In the Land of Giants
Page 15
Jordi clenched his fists. Shamsur. It was impossible to tame that little savage. He waited for him to come back from school, where he was supposed to be, and in Ainullah’s presence he asked him: ‘Where have you been?’
‘School,’ replied Shamsur, without looking at him.
One of Jordi’s hands was open on the table. Utterly still, he followed the boy’s movement around the living room.
‘Why don’t you want to go to school?’ he asked. ‘Why did you fight with Ainullah?’
Shamsur looked at Jordi, glanced quickly at Ainullah, then focused again on Jordi.
‘He’s lying — don’t listen to him,’ replied Shamsur. ‘He wants your attention, so he makes these things up. What he’s saying is a lie.’
Ainullah was shaking his head, his eyes on the ground, not saying a word. Nobody moved. They were waiting for the master’s decision. Which didn’t come.
‘Make the dinner,’ he ordered Ainullah.
The Afghan took the box of matches from the table and walked over to the hearth. I’m right, and Jordi knows it, but it’s normal that he still mistrusts me — his workers have deceived him too many times. It’s nothing. He struck a match. With the flame, he began to burn a piece of paper that he brought close to the least thick log until the fire took. And Shamsur … well, he’s still a kid after all. Jordi’s wrong to trust him and his family so much. But it makes no difference. Makes no difference. He can see I work a lot and very hard, and that things run smoothly with me. He’s got to realise what’s in his own interests.
Ainullah was lumbered with the burden of his origins. The Afghans were no longer welcome in Chitral. In a few short years, their image had changed drastically. When the first wave of refugees had arrived in 1979, the Afghans had been very well received. But soon the echoes of the war and the miseries inherent in the valleys started to make thing worse for the Chitrali, who were going hungry while they watched the Afghan refugees benefiting from the international aid distributed by the U.N.H.C.R. (the U.N. refugee agency). The natives no longer got hold of any money, while a lot of Afghans were taking possession of many local businesses, until they owned a good part of the trade in Chitral. At the start of the nineties, the area was home to some forty thousand Afghans, and the natives were already viewing them with undisguised suspicion.

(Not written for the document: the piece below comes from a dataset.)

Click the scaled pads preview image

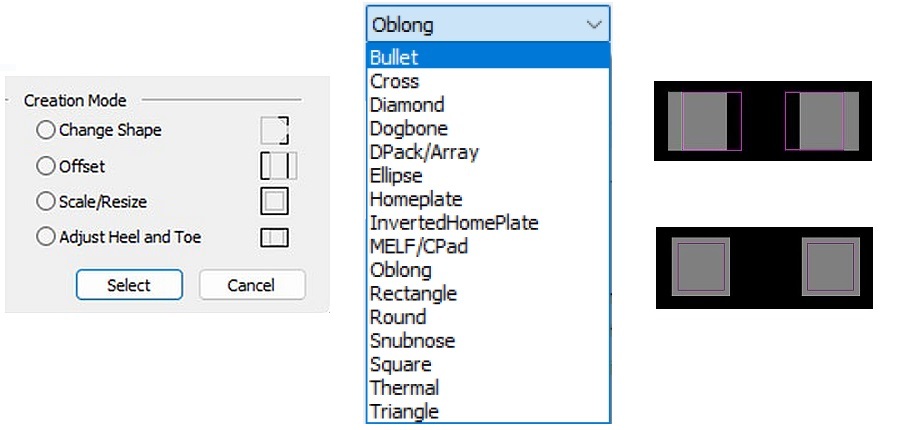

The thing was, apart from the advantages they received from governments, the refugees had known how to thrive. They undoubtedly worked faster and were more practical and effective than some of the not at all far-sighted Chitrali — this much was clear to Jordi, and, after all, he wanted people who were responsible and efficient. It was a good yardstick for testing their trustworthiness — he didn’t care where they’d come from. And so, three days after the argument, Jordi went into his room, opened a small wooden chest about half a metre from the head of the bed, and took out a pistol.
‘Ainullah!’
The boy appeared with muddy hands, which he held out at a prudent distance from his clothes.

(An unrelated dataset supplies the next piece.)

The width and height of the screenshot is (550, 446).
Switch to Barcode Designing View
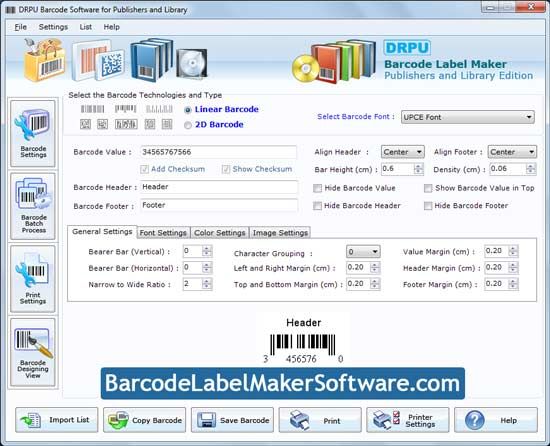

‘Take it.’ Jordi held out the weapon. Ainullah hesitated. He raised his hands a little, showing his palms, meaning that he couldn’t take it as he was. From a distance, one might have thought the armed man had taken him prisoner. ‘Take it!’
Ainullah rubbed his hands quickly on his shalwar-kameez. He took hold of the pistol by the grip.
‘If anyone comes into the house without permission, you shoot. Try to get their legs, don’t kill them,’ said Jordi, and he left.
How happy Ainullah felt. What a sign of trust! Jordi was a superb boss. The finances weren’t going too well, but Jordi was agreeable, fun, and he was as alone in Pakistan as he was himself — that sort of thing gives people a bond, and this was the proof. If he were honest, Ainullah had to admit that he’d rather go anyplace with Jordi than do anything else.
‘That’s good. That’s good —’ the servant kept repeating with the pistol in his hands, holding it as though it were a baby.
He would show Jordi how right he’d been. While he was working for him, his boss would be safe. He could guarantee it. He felt so good with him, he trusted him, and there was nothing like trust for a peaceful life. Not even Zahïd, the head of the Chitral secret service, was going to adulterate the new peace attained by Ainullah.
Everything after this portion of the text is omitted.